愛する子どもに「脳死」という診断結果が出たとき、あなたは「臓器提供」を決断できるだろうか?――改正臓器移植法により平成22年7月から、15歳未満の子どもの臓器提供が可能になった。だが、施行から2年たっても、子どもの脳死臓器提供は2例のみ。WHOの指針により「海外に頼る」ことが困難になるといわれているなか、今後も国内で提供者が増えなければ”救える命”が次々と失われていくことになる……。
「あと2カ月早く、ドイツに行くことができれば、息子は助かったかもしれない……。親として悔しくて、情けなくて、子どもに申し訳ない気持ちでいっぱいです」
こう声を絞り出すように語るのは、大阪府大東市に住む森本隆さん(50)と、妻の陽子さん(45)。隆さんがふと仏壇を見やると、脇には骨壷がある。墓も買ったが、どうしても入れられず、どちらかが死ぬまでこのままにしていようと決めたという。一人息子の康輝くんを亡くして8年たったが、その悲しみは今も薄れることはない。
康輝くんは心臓病のため移植しか生きる道がなかった。移植を待っていた小学3年生のとき、隆さんは康輝くんに臓器提供について柔らかい言葉で聞いてみた。すると康輝くんは「ボクは心臓をもらわないと生きていけないんだから、何かあったとき、あげないのはおかしいでしょ。使えるとこ、使こうて。何でもあげるでえ!」と真っ直ぐに答えた。そのリビングでの父と子の会話を、母の陽子さんはキッチンで聞いていた。
隆さんはその会話で「まだ小学生でしたが、移植の意味を十分に理解している」と感じたという。そんな康輝くんに引っ張られるように、両親も脳死と臓器提供について理解を深めていった。それから2年後。一家は当時ドイツにいた南和友先生と知り合えたことで、海外での手術を決意する。11歳の誕生日を迎えたばかりの康輝くんが、両親とドイツに渡ったのは’04年2月。無事に到着し、病院へ入った。しかし翌日、病状が急変する。康輝くんの心臓が止まったのだ。
補助人工心臓を付ける手術を受けるが、意識は戻らない。3日後――「脳死」と診断結果が出た。それを聞き、陽子さんは3年前に聞いたリビングでの会話を思い出した。そして「使える臓器は、何でもあげて――」と口にする。隆さんも同じだった。「後悔はしていません。最後の最後、康ちゃんの願いをかなえることができたんですから」。

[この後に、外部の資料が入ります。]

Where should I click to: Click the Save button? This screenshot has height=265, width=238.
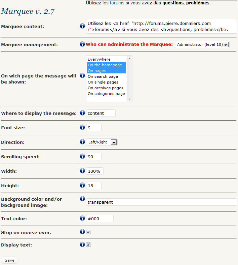tap(10, 260)
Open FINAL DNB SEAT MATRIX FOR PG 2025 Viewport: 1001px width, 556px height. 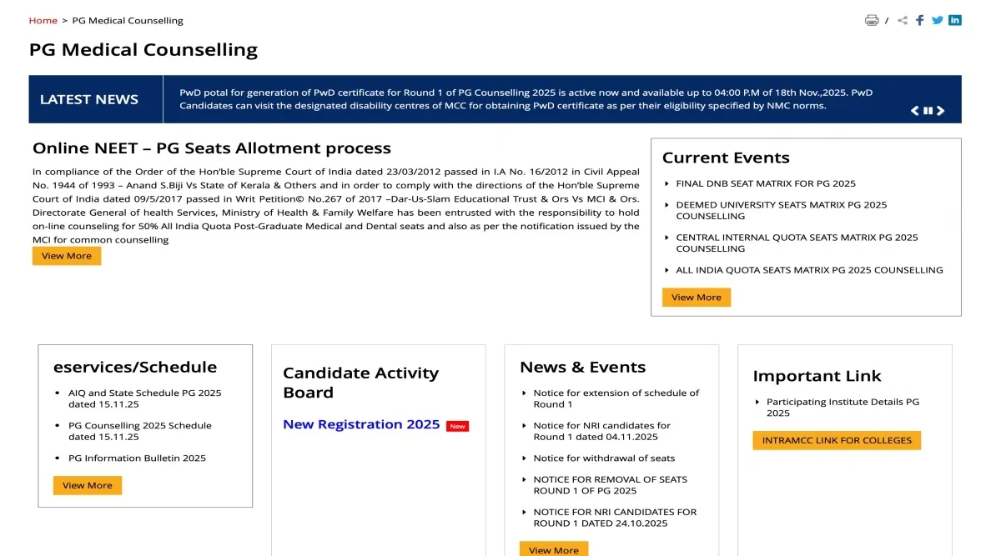pyautogui.click(x=765, y=183)
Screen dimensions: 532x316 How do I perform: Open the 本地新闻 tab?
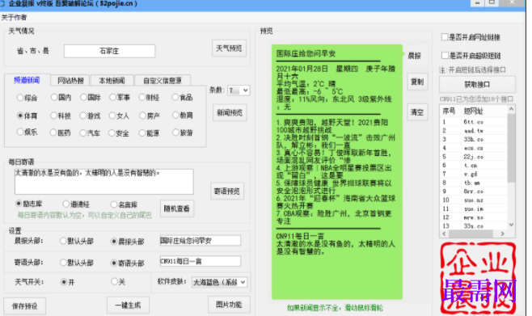tap(112, 80)
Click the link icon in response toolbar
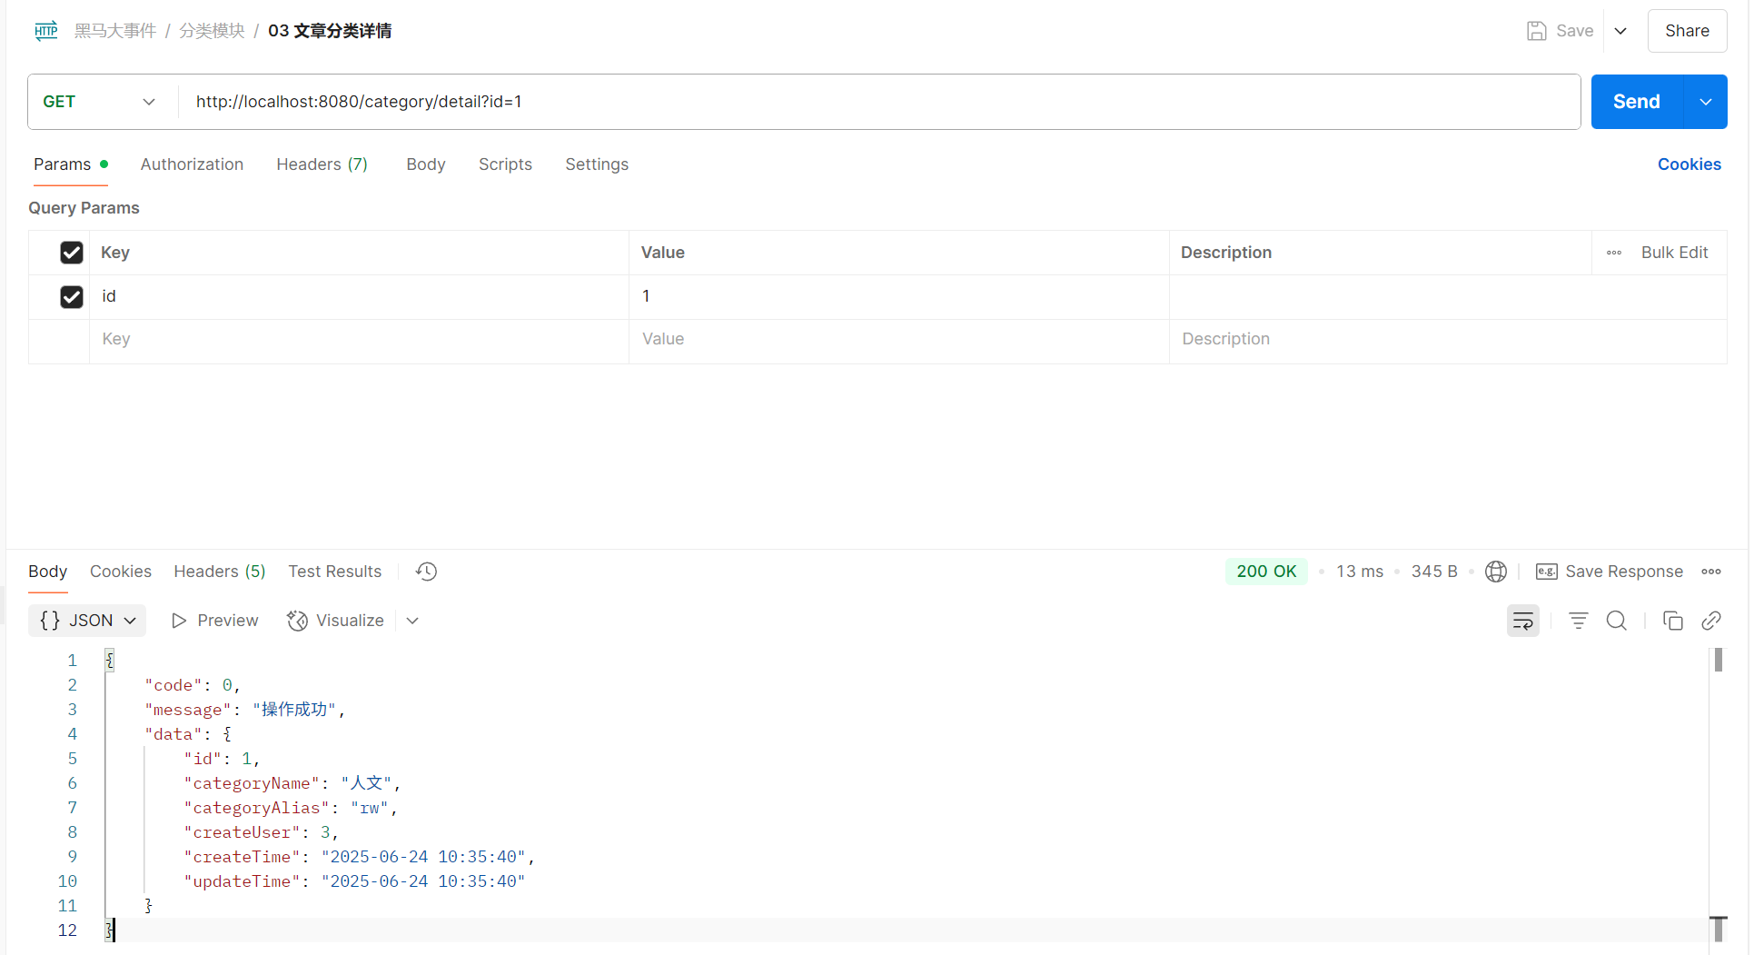The height and width of the screenshot is (955, 1754). (x=1710, y=621)
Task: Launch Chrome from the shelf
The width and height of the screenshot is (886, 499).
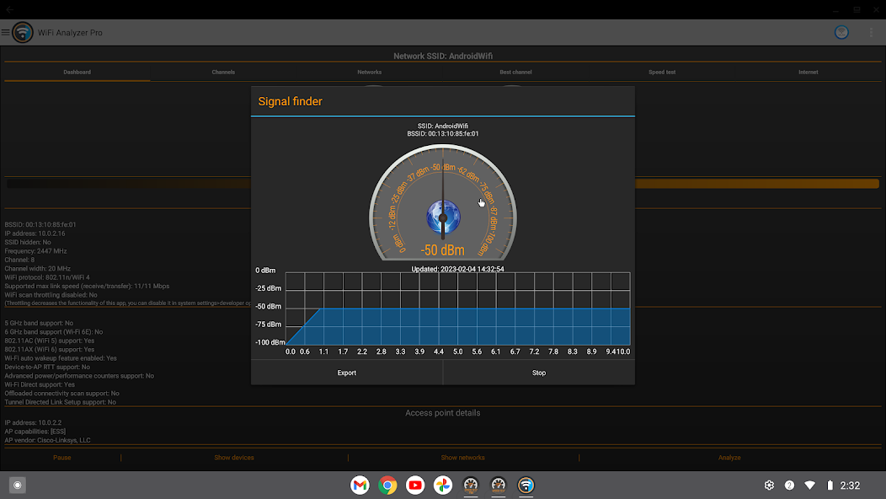Action: click(387, 486)
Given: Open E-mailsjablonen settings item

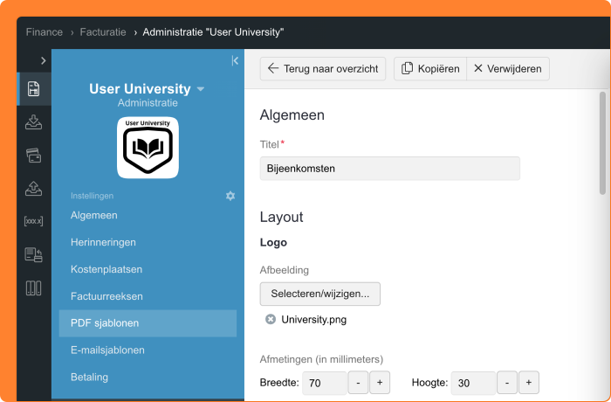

まだあたたかい体に「よくがんばったね。最後にもう1回、がんばって」と別れを告げた。膵臓、腎臓、角膜が提供された。その夜、病院上空を離陸するヘリコプターの音を聞きながら、陽子さんは思った。
「ああ、行ったなあ……。この子が人の役に立てたんやなあ。もらった人のおしっこを出してあげるんだよ。よそ見しないで、ちゃんと見てあげるんだよ……」と。康輝くんの2つの腎臓、膵臓はすぐに別の患者に、角膜はアイバンクに提供され、次の命に受け継がれた。